Data to process –

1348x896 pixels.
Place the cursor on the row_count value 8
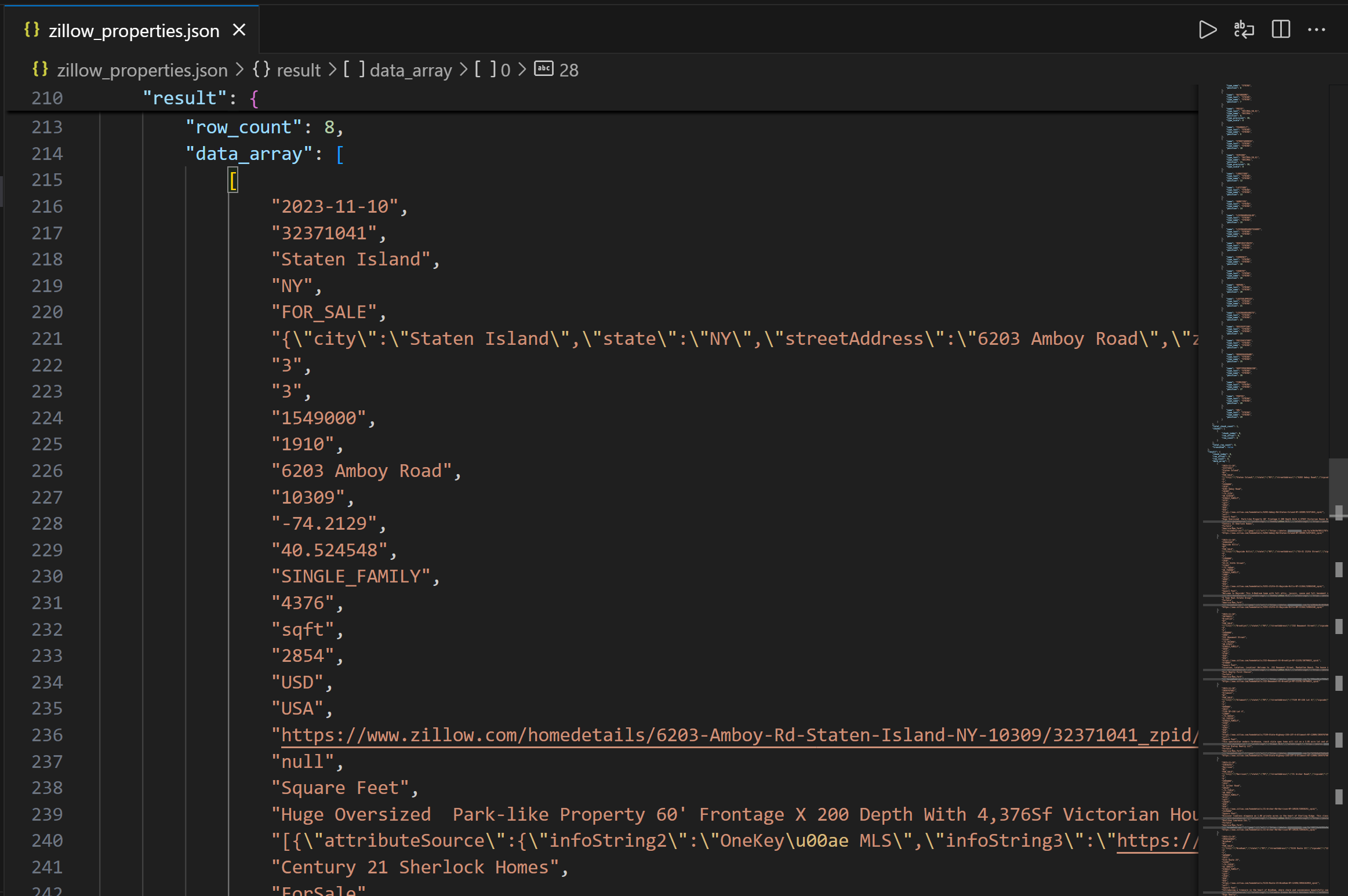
--
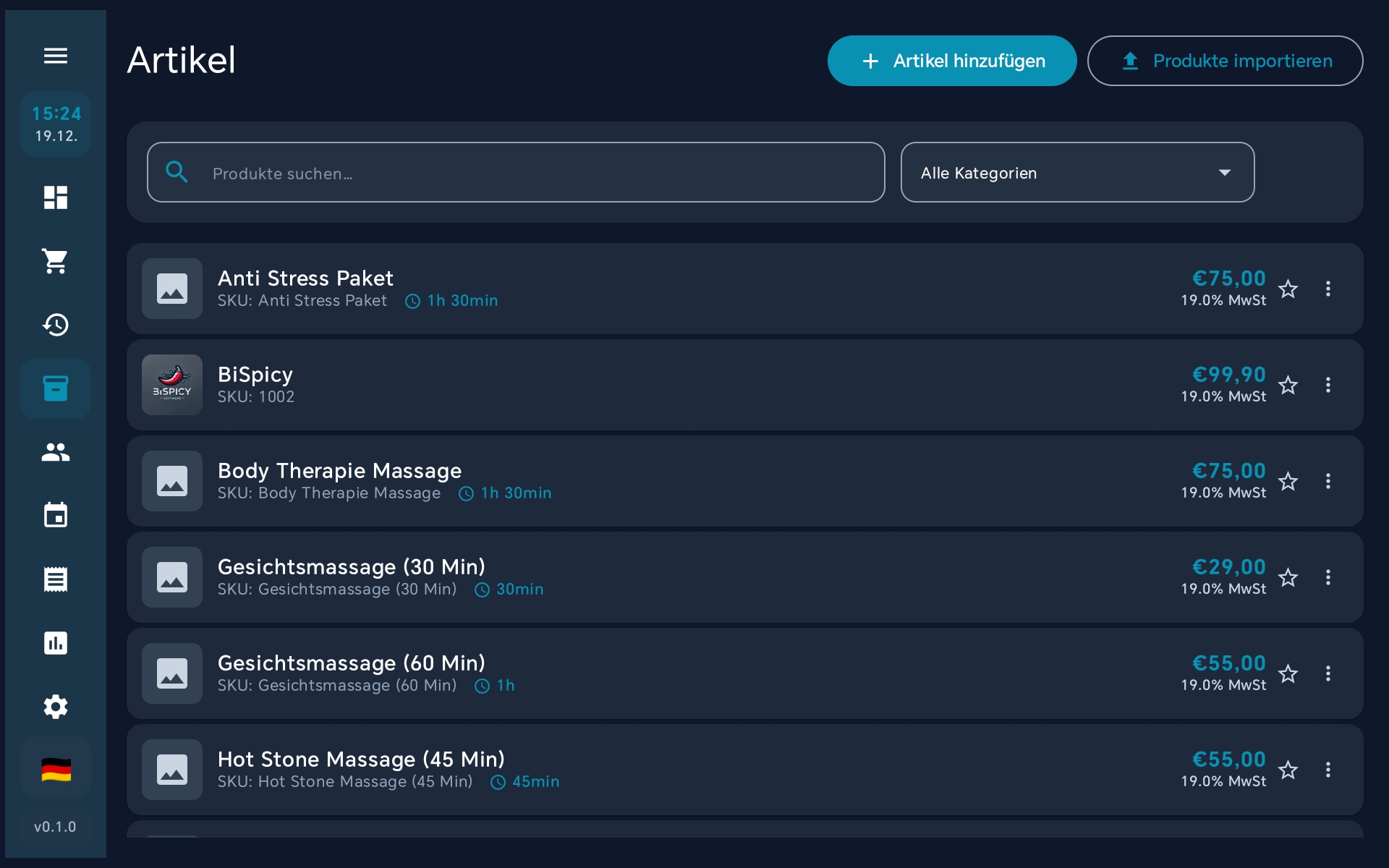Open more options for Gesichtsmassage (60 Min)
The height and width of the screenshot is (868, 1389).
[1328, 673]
* * *
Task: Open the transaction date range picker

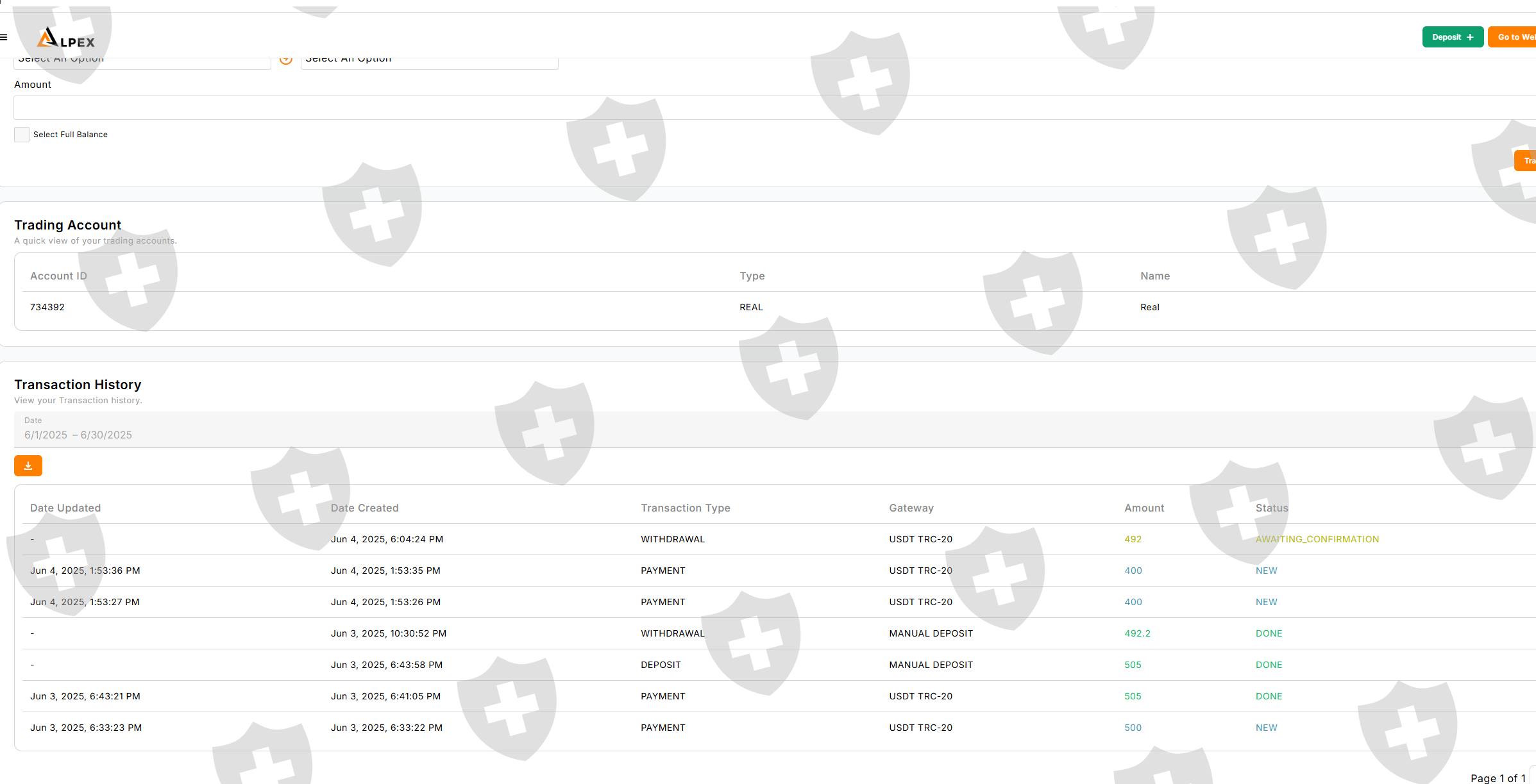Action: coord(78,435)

Work item – Please give again the lines above between the line holding "1348x896 pixels." and the line holding "Place the cursor on the row_count value 8", inclusive, exactly as they are and with nothing added.

Task answer –
1348x896 pixels.
Place the cursor on the row_count value 8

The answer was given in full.